Data for the continuum of care for the numbers of Hepatitis B and C diagnoses and those in treatment and care are lacking in most countries but what data are in show one thing clearly; 80 percent of people living with hepatitis B and C infections appear to be undiagnosed and that many of those who have been diagnosed with hepatitis B and C infection are not receiving life-saving treatment. Available evidence also indicates that those at high risk of infection, including people who inject drugs and people in prison, are not being effectively targeted for testing.

Thanks to recent advances, Hepatitis B and C can be wiped out. The costs for the treatment is not cheap but a tiny fraction of the amount saved once the diseases get out of control. Yet the EU may be only thinking about money costs now rather than money saved because 80 percent of people living with hepatitis B and 75 percent of people with hepatitis C infection across the European Union and European Economic Area (EU/EEA) and the UK have not even been diagnosed. It has to be that the health systems simply don't want to know, or they regard those with it as having made lifestyle choices and less worthy of care.

Whatever the real reason, mortality related to viral hepatitis remains high and there is very little evidence of progress towards the 2030 elimination target of a 65 percent reduction in mortality against the 2015 Sustainable Development Goal baseline.

Hep B and C in Europe
Image: ECDC

"Looking at the latest monitoring results and surveillance data in 2020, we have to conclude that we are not on track to reach the 2030 target. To get there, Europe needs to massively scale up efforts to reduce the number of people who have never been tested for hepatitis B and C, especially among people at most risk of infection", says European Centre for Disease Prevention and Control Director Andrea Ammon. "Safe and effective vaccines are the main pillar for hepatitis B prevention. In addition, effective hepatitis treatment exists and improves the health of those who receive it. Treatment also helps preventing further transmission. It is as simple as that: people need to know their hepatitis status if we are to make progress towards eliminating these diseases by 2030." 

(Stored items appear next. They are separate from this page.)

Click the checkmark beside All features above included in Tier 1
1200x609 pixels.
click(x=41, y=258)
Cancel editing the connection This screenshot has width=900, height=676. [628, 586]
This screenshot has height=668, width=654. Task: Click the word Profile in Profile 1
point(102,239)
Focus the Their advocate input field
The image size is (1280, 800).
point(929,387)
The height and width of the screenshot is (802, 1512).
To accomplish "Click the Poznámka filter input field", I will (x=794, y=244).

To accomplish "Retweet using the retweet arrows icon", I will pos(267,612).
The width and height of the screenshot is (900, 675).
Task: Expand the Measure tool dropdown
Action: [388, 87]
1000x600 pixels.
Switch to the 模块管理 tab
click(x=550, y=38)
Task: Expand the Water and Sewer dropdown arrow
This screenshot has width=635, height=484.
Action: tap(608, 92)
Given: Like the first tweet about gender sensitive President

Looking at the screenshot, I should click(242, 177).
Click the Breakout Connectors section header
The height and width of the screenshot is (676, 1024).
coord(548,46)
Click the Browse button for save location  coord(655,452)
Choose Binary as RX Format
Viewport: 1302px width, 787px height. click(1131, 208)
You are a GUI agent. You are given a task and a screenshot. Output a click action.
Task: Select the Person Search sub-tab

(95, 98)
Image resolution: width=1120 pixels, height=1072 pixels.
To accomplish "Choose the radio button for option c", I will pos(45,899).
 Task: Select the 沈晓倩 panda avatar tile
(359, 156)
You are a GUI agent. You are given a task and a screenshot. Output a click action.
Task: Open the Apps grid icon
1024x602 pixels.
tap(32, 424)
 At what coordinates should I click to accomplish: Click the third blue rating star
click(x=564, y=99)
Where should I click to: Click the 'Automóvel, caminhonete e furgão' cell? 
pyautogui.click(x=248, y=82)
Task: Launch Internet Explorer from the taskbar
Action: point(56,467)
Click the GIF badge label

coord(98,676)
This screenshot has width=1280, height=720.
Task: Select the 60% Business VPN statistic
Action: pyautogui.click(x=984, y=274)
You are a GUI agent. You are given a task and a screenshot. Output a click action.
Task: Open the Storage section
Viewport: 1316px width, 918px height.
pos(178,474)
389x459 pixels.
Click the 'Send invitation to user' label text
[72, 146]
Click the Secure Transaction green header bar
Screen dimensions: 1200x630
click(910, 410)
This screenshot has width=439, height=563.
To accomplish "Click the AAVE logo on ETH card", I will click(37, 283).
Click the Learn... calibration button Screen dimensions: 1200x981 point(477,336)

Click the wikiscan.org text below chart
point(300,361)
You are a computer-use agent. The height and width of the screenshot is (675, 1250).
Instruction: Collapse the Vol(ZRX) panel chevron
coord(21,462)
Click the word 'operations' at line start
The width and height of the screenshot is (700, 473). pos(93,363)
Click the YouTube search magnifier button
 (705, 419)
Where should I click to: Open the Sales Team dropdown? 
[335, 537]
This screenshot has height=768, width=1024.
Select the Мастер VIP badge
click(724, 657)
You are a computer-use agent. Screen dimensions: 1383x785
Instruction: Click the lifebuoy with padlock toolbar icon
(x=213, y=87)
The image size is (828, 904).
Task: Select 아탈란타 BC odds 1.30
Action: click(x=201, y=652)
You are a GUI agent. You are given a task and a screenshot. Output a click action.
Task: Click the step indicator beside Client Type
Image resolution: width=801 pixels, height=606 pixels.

European surveillance data show on-going transmission of hepatitis B and high annual levels of hepatitis C diagnoses. But according to recent ECDC findings, only a few countries across the EU/EEA have met the 2020 target of the European Action Plan to diagnose 50% of people with chronic hepatitis. Early diagnosis and linkage to care bring strong individual and public health benefits: effective viral hepatitis treatment either eliminates or suppresses the viruses significantly which in turn means that those on treatment interrupt existing transmission chains, preventing further infections.

The ECDC testing guidance provides an overview of effective strategies to identify those with undiagnosed infection and highlights the importance of community testing and the integration of testing services (e.g. HIV and hepatitis) to enable synergies and efficiency in times of resource constraints.